* EXCERPTED RECORDS *

'''

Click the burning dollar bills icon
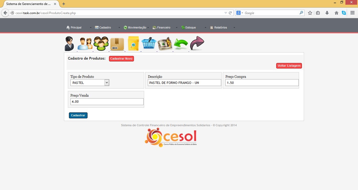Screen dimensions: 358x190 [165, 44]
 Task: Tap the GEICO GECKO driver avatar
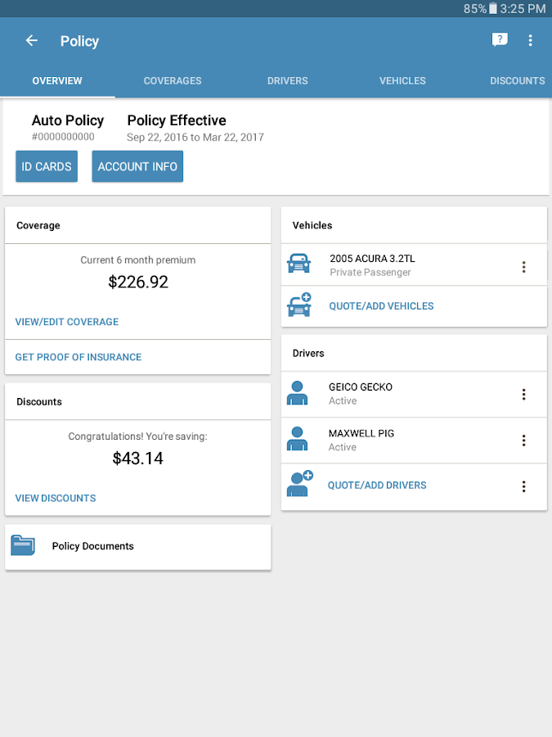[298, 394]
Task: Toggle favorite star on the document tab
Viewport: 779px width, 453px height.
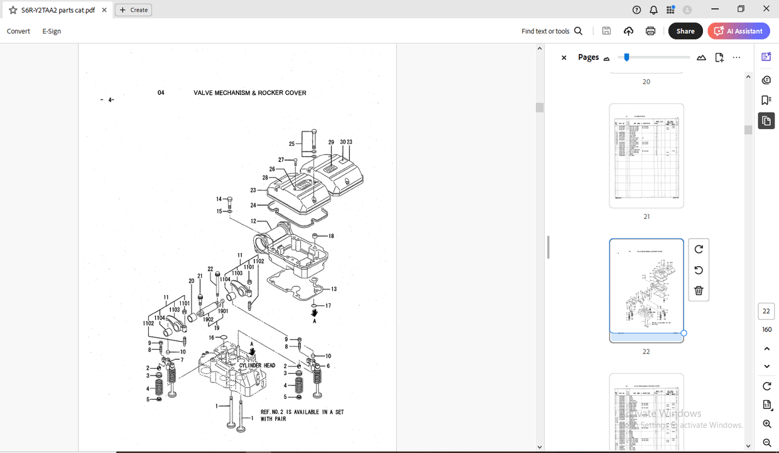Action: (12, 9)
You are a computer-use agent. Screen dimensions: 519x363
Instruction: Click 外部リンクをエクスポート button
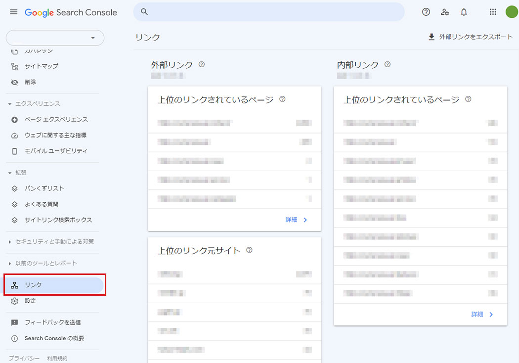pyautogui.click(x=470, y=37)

'''
'''

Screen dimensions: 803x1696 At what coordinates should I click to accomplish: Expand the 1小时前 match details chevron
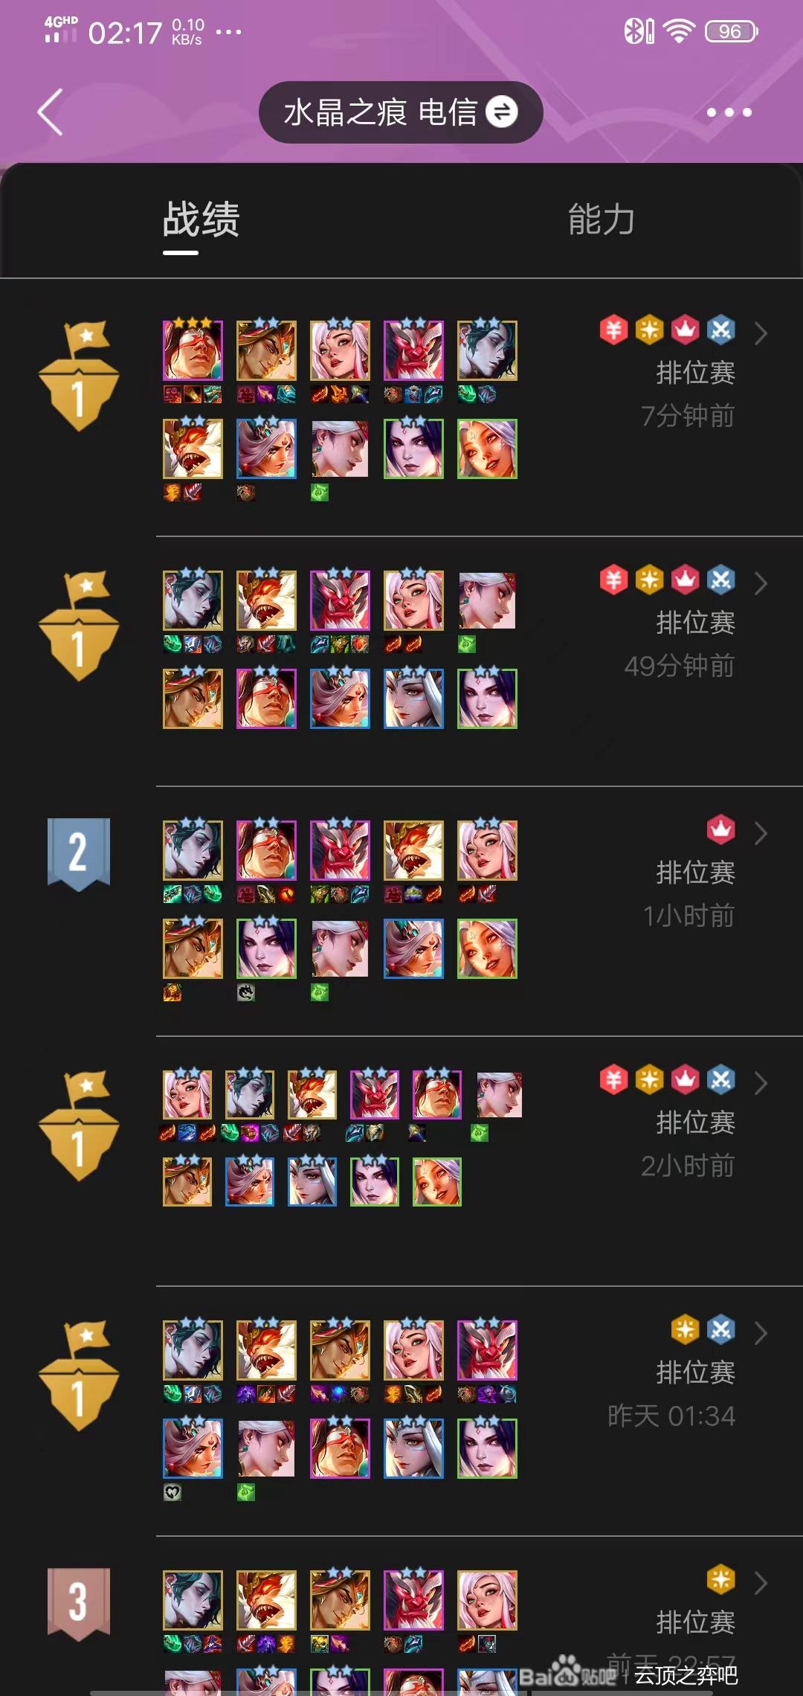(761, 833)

'''
'''

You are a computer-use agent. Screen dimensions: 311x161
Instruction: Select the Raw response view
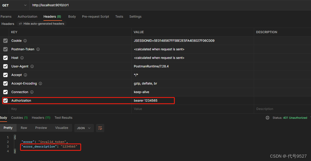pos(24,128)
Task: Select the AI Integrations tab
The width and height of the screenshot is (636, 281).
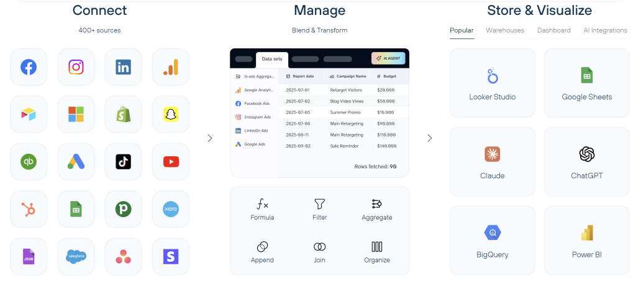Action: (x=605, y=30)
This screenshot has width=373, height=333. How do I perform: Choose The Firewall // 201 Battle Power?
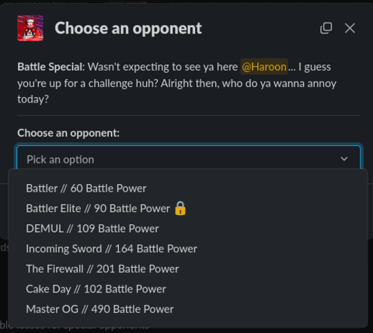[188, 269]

'''

* PROBLEM STATEMENT *
Where the word "computer" shows up in a line of the listing, return that line.

* RESULT OF THE EXERCISE *
You are a computer-use agent. Screen dimensions: 519x363
You are a computer-use agent. Screen dimensions: 311x161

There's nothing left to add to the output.